YOUR INSTRUCTIONS - Only the pictures should be dropped; every line of the data must come back exactly as written.

STORED DATA -
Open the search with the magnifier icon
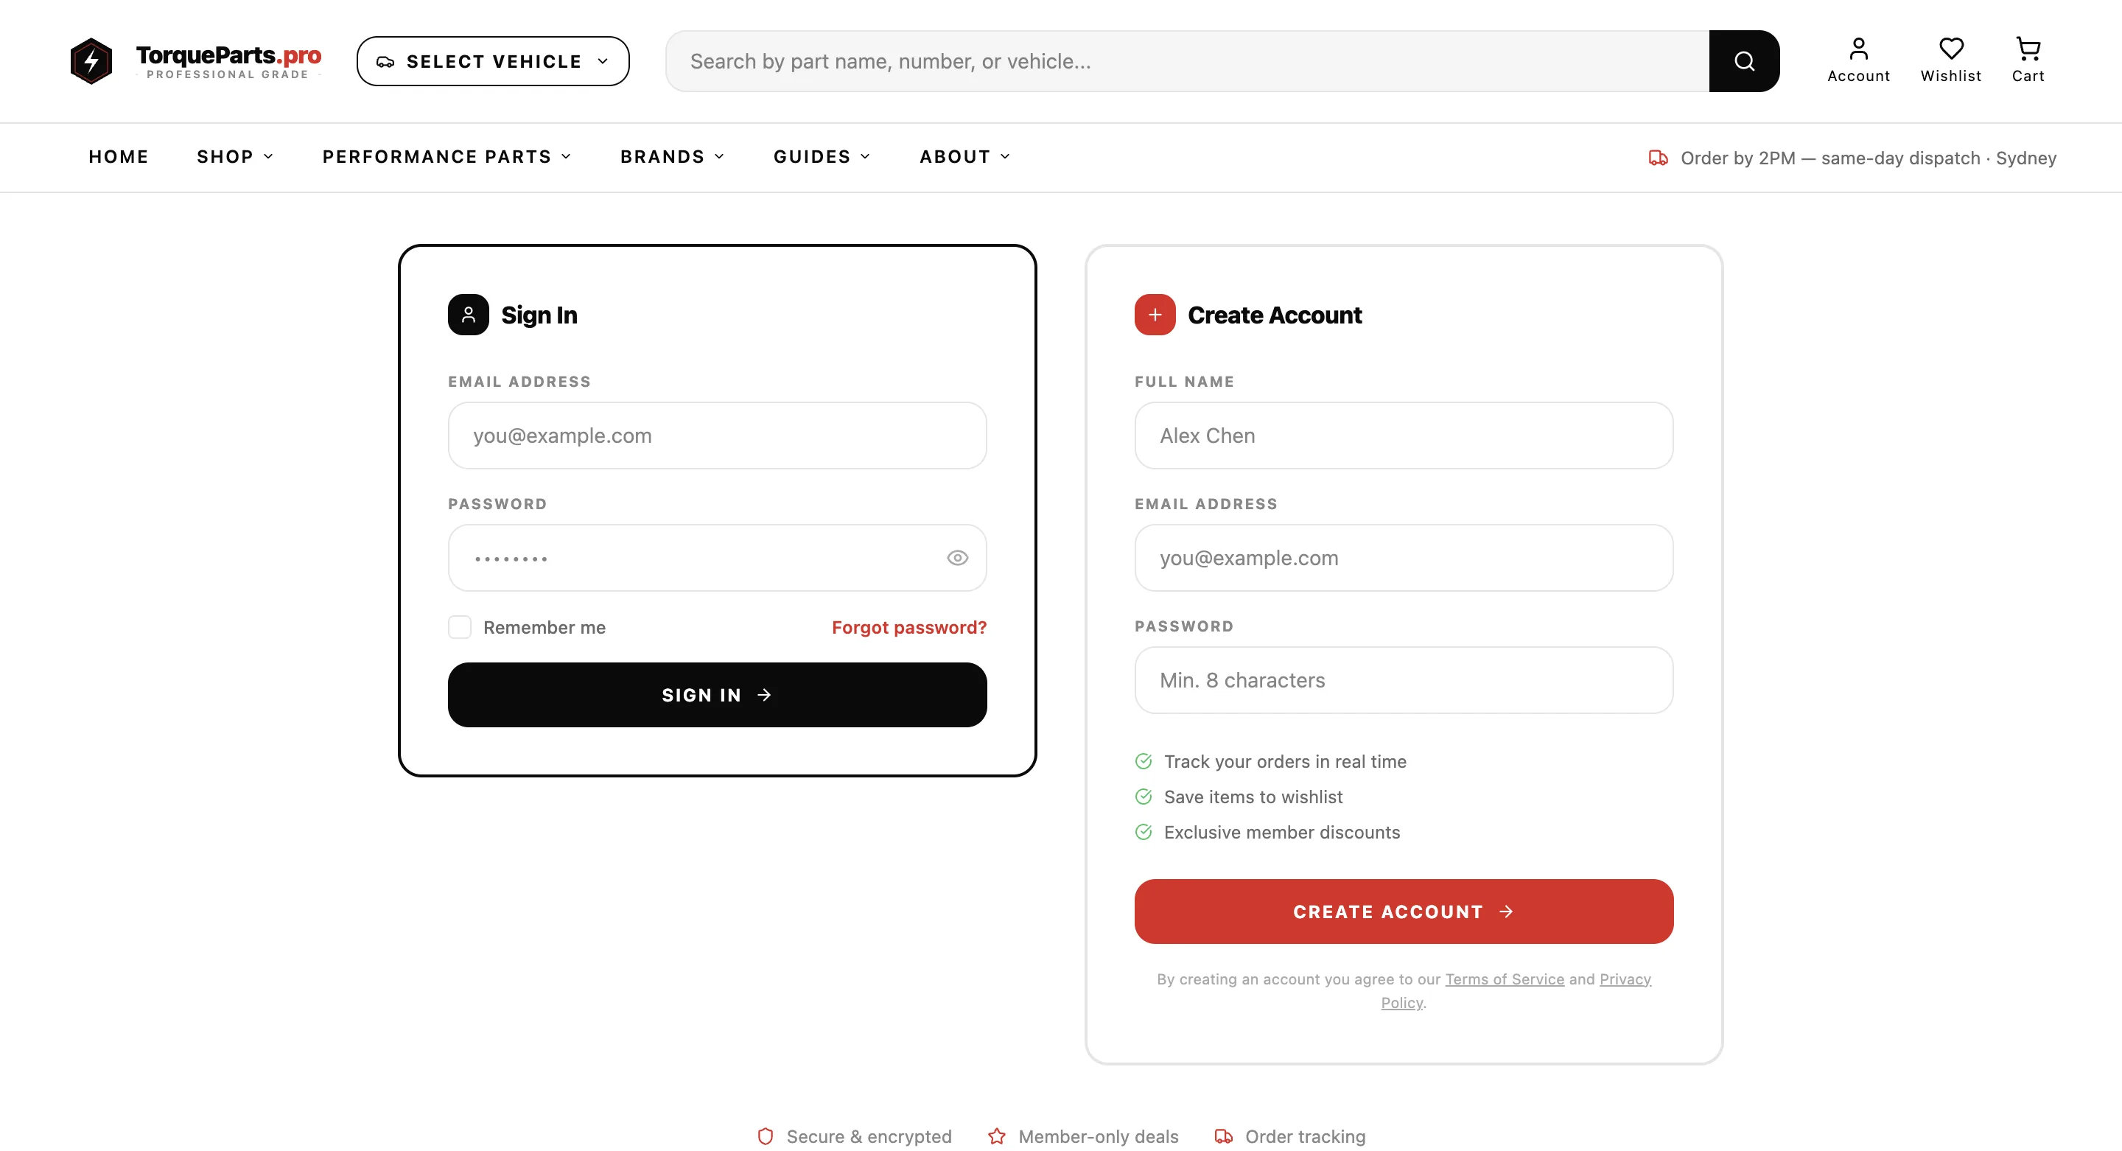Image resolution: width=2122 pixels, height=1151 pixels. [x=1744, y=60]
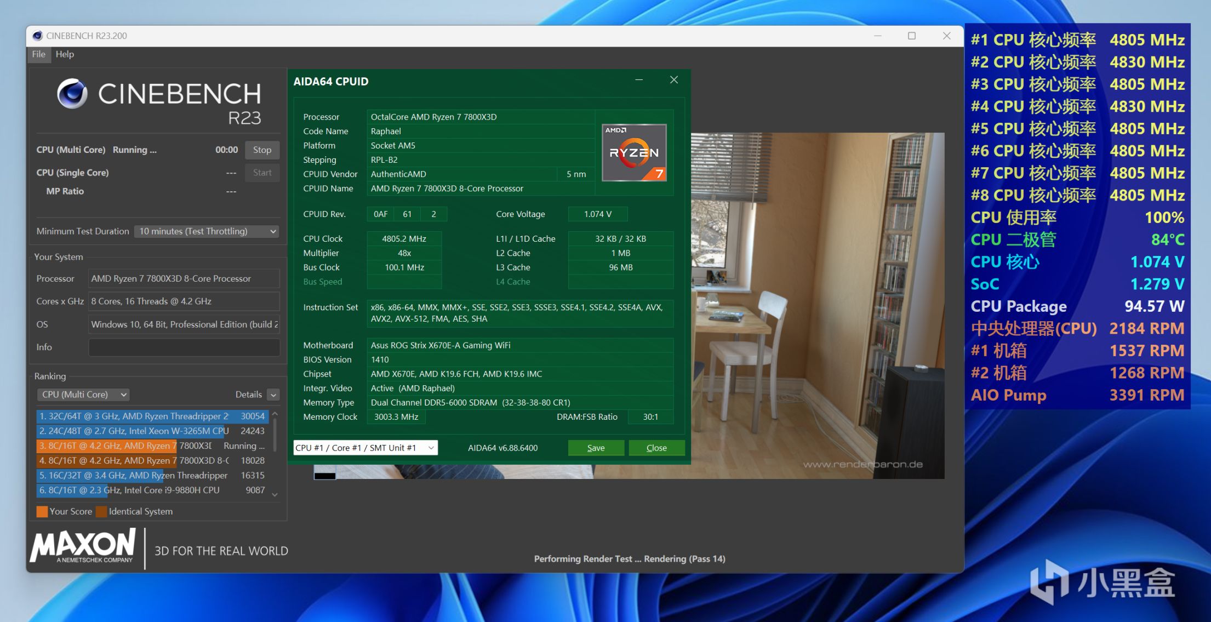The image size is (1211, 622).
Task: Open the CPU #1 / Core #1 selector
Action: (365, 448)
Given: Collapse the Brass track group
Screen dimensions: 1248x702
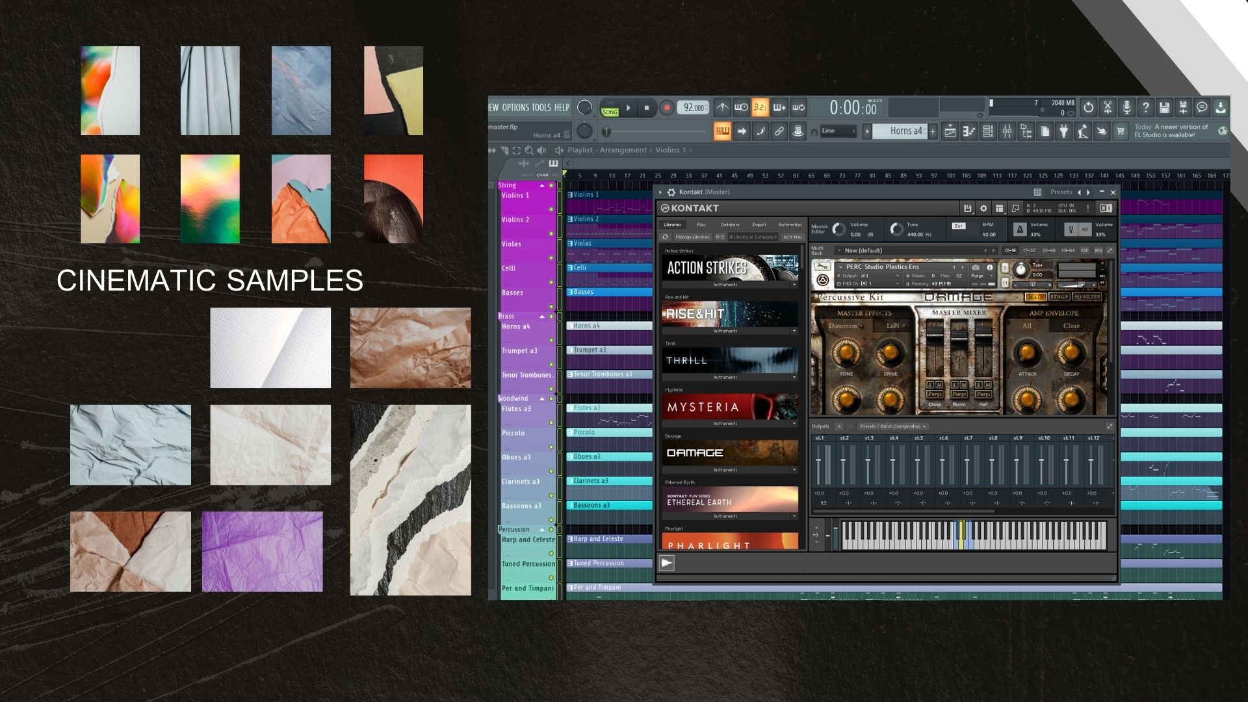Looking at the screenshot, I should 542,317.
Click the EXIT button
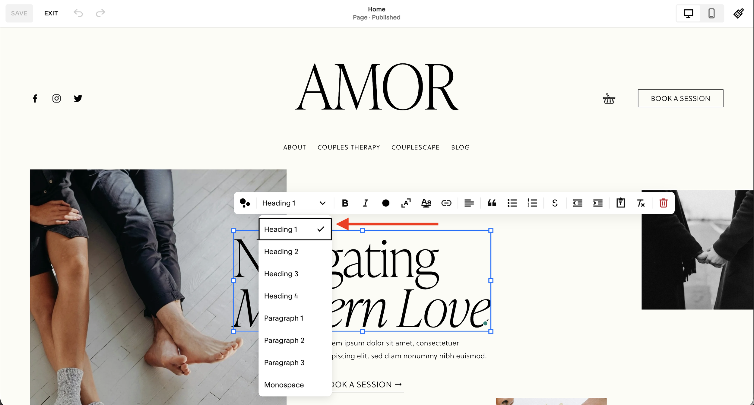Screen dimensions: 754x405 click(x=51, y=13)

SOLVED EXERCISE -
Open the search with the magnifier icon
Image resolution: width=2122 pixels, height=1151 pixels. [x=1744, y=60]
The image size is (1211, 622).
Task: Open the CPU #1 / Core #1 selector
Action: (365, 448)
Given: Collapse the Brass track group
Screen dimensions: 1248x702
Looking at the screenshot, I should 542,317.
Click the EXIT button
Screen dimensions: 754x405 click(x=51, y=13)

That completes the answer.